━━━━━ Extracted text ━━━━━

Not only women bathed together, but husbands & wives, lovers and their mistresses used the bath in common. The old fabliaux & romances abound with instances of this practice […]. Promiscuous bathing is likewise exemplified in some of the early specimens of engraving, from which it also appears that women attended men to the bath for the purpose of rubbing, drying, &c.

 

Johann Theodor de Bry, Sardanapalus in the bath, c. 1576-1623 (Ashmolean Museum, Oxford)

The image above can be found in one of Douce’s folders, labelled ‘Sweating & Bathing Rooms’. It provides an example of how Douce used his collection as a visual encyclopaedia and as a source of information on all aspects of everyday life in the past. As further proof of his account of early modern bathing arrangements, Douce describes another image from his repository:

The emperor & King of Bohemia Wenceslas who died in 1418, was remarkably attached to the bathing girl who attended him during his captivity. In a finely illuminated bible written at his instance & still preserved in the Imperial library at Vienna, this woman is represented several times. In one painting, she stands by the emperor who is sitting apparently in the stocks, her arms & legs naked, in one hand a bathing tub, in the other a bundle of green boughs formerly used in Bohemia & perhaps elsewhere, in the baths, to cover the nudities; it was called Badenquast. On account of this girl Wenceslas is said to have bestowed many privileges & inmunities on the owners of the Baths at Baden.

━━━━━ Dataset extract ━━━━━

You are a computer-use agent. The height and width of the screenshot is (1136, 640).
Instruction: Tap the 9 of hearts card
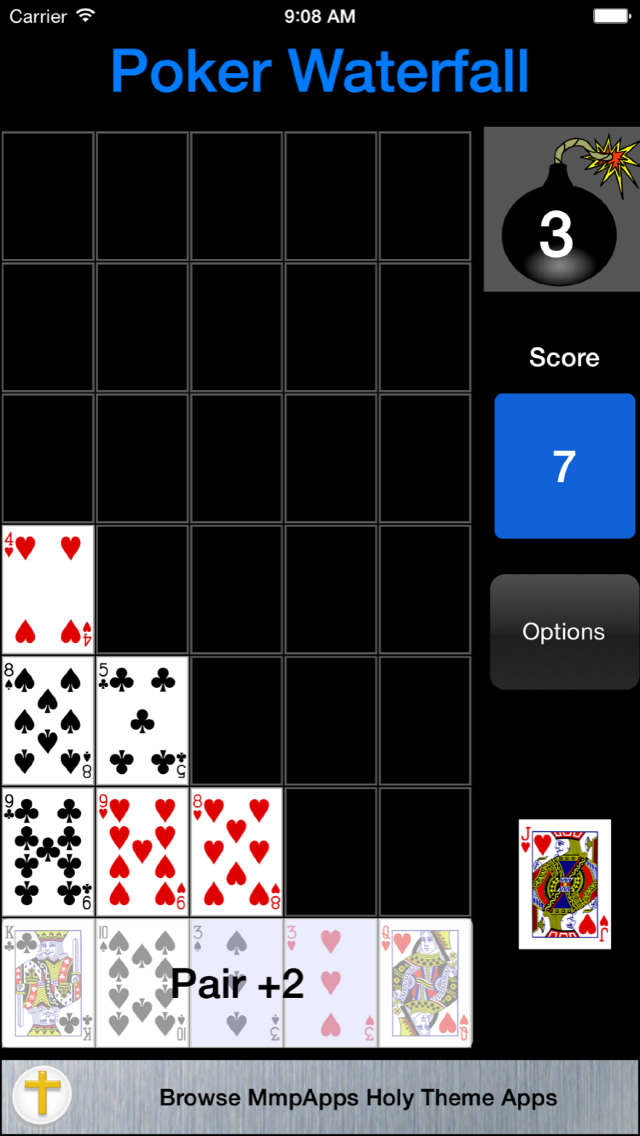click(x=142, y=851)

━━━━━

## [Problems to work on]
A: Answer these from the passage on old bathing customs, one line each:
(i) What label is on the Douce folder that holds the de Bry image?
(ii) In what year did Wenceslas die?
(iii) What was the bundle of green boughs used in the baths called?
B: Sum up the passage on old bathing customs in two sentences.
C: Write the next part of the passage on old bathing customs, picking up after its last sentence.
The lines above are separate material, unconnected to the passage on old bathing customs.

## [Per-task outputs]
A:
(i) 'Sweating & Bathing Rooms'
(ii) 1418
(iii) Badenquast

B: Douce notes that in earlier times men and women, including husbands and wives, bathed together, and that early engravings show women attending men in the bath to rub and dry them. He supports this with images from his collection, including a de Bry engraving and an illuminated bible that shows the bathing girl who attended Wenceslas, the emperor and King of Bohemia, in captivity and for whose sake he is said to have granted privileges to the owners of the baths at Baden.

C:
The bathing girl, the naked emperor and the bundle of green boughs are all duly represented in this etching from Douce’s collection:

Bequeathed by Francis Douce, Ashmolean Museum, Oxford

 

Are Douce’s Bohemian green boughs a regional version of the more ordinary fig leaves? Were they indeed a fashionable bath accessory? The answer might be hidden somewhere in Peter Lambeck’s notes to his catalogue of the Imperial Library mentioned by Douce. No more green boughs appear among the rest of the images kept in his folders. What matters, however, is how these prints and drawings evince the wonderful oddity of the ‘everydayness’, so central to Douce’s antiquarian pursuits.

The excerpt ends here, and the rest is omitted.